YouTubers making content within the bounds of the platform’s advertiser-friendly guidelines are doing fine. But in the words of today’s blog, “As a part of these recent changes, however, some videos were classified as not suitable for all advertisers, limiting the number of ads served on those videos.” YouTube’s enormous first-person shooter community has taken a huge hit as video “montages where gratuitous violence is the focal point” can be automatically demonetised, pending a days-long appeals process.

That means kill montages, gun reviews, gameplay highlights, and the most popular types of content published by Destiny YouTubers are no longer a dependable source of income. It also means that, in the lead-up to a new release such as Destiny 2, a lot of YouTubers aren’t able to seize the opportunity to grow their channel. Destiny YouTubers interviewed for this story say they can’t quite discern the science of monetisation, despite the guidelines YouTube spells out.

Patrick Casey, who had only one video demonetised — a “Xur Inventory Review“, part of a weekly series that had remained untouched for a year — describes demonetisation as “inconsistent. Some content creators are having nearly all their videos flagged. Others, like me, aren’t having a single thing hit.” What’s risky, Casey said, are Destiny 2 weapon reviews, which will presumably help lead new fans to these YouTubers’ channels. For the first Destiny, weapon reviews were consistently popular, but this time around, YouTubers are worried. As Casey puts it, “A weapon review will typically take me 24 hours of continuous production time. I can’t flip a coin on whether or not that video makes me money.”

YouTube has been adding features to help funnel more money into its gaming community, such as a platform that facilitates brand deals and a Twitch-like chat that enables fan donations. As of early August, YouTube offers content creators more expanded options to appeal demonetisation, which helps the company’s automated algorithms better determine what should fly. “No system is perfect,” YouTube’s Wyatt wrote today. “When you appeal, our reviewers take a look and their decisions help our systems get smarter over time.”

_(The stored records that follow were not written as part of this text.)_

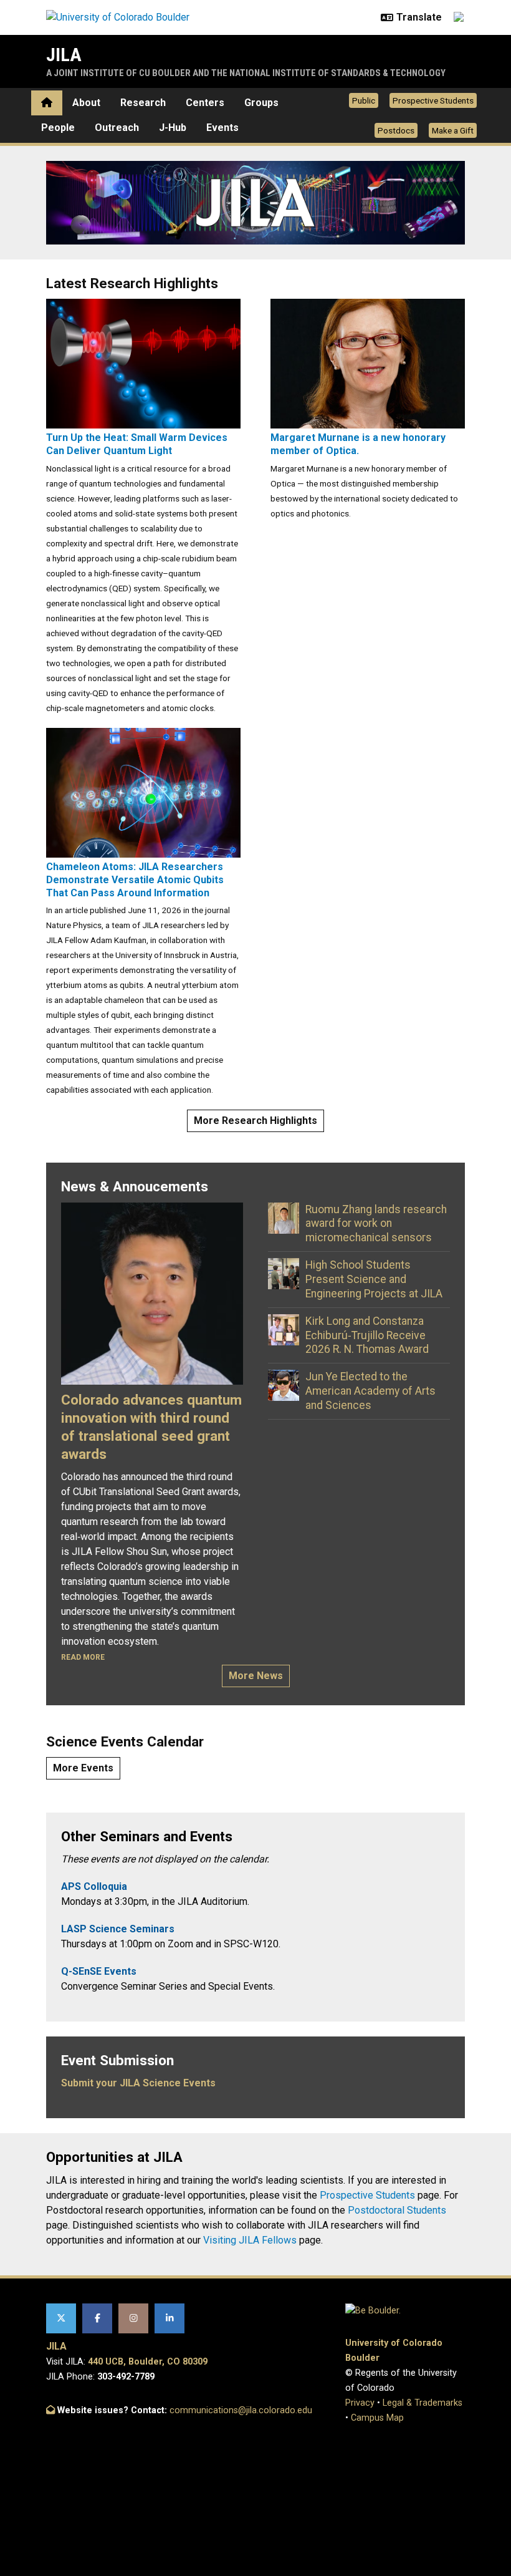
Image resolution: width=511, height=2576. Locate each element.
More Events (83, 1768)
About (86, 103)
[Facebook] (97, 2318)
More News (256, 1676)
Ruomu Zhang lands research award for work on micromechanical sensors (376, 1223)
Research (143, 103)
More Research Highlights (255, 1120)
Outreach (117, 127)
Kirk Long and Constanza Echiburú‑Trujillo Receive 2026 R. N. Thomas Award (367, 1335)
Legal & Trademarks (422, 2403)
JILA (64, 54)
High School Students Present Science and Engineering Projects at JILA (373, 1279)
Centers (205, 103)
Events (222, 127)
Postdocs (396, 130)
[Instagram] (133, 2318)
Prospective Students (433, 100)
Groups (261, 103)
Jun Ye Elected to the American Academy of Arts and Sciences (370, 1390)
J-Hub (172, 127)
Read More (83, 1657)
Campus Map (377, 2418)
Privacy (360, 2403)
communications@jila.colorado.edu (241, 2410)
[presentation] (143, 363)
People (58, 127)
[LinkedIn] (169, 2318)
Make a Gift (453, 130)
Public (363, 100)
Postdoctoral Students (397, 2210)
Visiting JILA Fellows (250, 2240)
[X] (61, 2318)
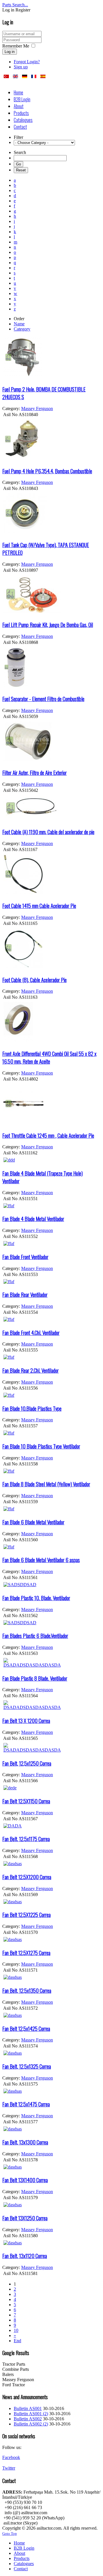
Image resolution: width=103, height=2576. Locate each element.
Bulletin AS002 (28, 2418)
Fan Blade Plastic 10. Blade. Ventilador (36, 1598)
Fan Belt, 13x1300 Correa (25, 2142)
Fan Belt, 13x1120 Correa (24, 2256)
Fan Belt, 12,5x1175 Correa (26, 1839)
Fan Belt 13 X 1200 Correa (26, 1720)
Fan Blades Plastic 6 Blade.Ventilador (35, 1635)
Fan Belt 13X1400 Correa (25, 2180)
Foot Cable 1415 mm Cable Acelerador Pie (39, 905)
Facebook (11, 2457)
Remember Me (15, 45)
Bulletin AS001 (28, 2408)
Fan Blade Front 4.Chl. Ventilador (31, 1332)
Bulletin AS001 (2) (31, 2413)
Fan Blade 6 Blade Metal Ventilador (33, 1522)
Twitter (8, 2468)
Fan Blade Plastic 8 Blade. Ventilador (34, 1678)
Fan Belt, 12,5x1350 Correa (26, 1990)
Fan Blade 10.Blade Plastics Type (32, 1408)
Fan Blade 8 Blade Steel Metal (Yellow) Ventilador (46, 1484)
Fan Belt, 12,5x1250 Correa (26, 1763)
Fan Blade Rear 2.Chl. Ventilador (30, 1370)
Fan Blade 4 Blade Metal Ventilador (33, 1218)
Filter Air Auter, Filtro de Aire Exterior (34, 772)
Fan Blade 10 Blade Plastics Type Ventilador (41, 1446)
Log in (10, 52)
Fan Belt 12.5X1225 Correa (26, 1914)
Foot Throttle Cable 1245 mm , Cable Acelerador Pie (48, 1135)
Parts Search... (15, 4)
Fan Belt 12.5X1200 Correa (26, 1877)
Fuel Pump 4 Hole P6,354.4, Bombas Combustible (47, 471)
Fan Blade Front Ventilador (25, 1257)
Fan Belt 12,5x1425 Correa (26, 2028)
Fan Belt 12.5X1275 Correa (26, 1952)
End (17, 2340)
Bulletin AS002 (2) (31, 2423)
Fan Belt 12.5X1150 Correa (26, 1801)
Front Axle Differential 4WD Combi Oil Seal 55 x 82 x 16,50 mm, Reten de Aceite (49, 1057)
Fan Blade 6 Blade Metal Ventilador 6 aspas (41, 1560)
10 (16, 2330)
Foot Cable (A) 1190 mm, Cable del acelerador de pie (48, 832)
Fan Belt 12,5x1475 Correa (26, 2104)
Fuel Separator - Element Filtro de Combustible (43, 699)
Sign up (21, 66)
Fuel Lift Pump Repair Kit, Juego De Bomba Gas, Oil (47, 624)
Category (22, 329)
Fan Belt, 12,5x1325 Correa (26, 2066)
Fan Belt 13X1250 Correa (24, 2218)
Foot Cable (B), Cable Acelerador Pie (34, 980)
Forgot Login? (27, 61)
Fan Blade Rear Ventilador (24, 1294)
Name (19, 323)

But some YouTubers say they’re not thrilled with the results so far. “The ‘appeal’ system takes 5-7 days to get a response,” YouTuber Skill Up told me over email. He estimated that, lately, he’s down 60 per cent what he should be earning per Destiny video, and he said the appeals process isn’t doing too much to help mitigate that. “The average YouTube video will get about 90% of its views in the first 1-3 days,” he said. By the time an appeal goes through and a demonetised video is restored, it’s too late to earn back the money lost from those early views. Other Destiny YouTubers echoed Skill Up’s sentiment.

Trying to keep Destiny videos monetised is like performing a continual rain dance for the Silicon Valley algorithm gods. Without clear guidelines and until YouTube’s appeals algorithms get better, these YouTubers are relying on luck, superstitions, and whatever gods to whom they might pray. Some have given up entirely on YouTube, moving instead to the streaming website Twitch or launching crowd-funding campaigns. “The coming weeks will be the real test of my relationship with YouTube,” said Patrick Casey. “Destiny 2 launches, and I will be back to making multiple weapon reviews per week. If those videos aren’t going to make money, then I will have to completely move to Twitch.”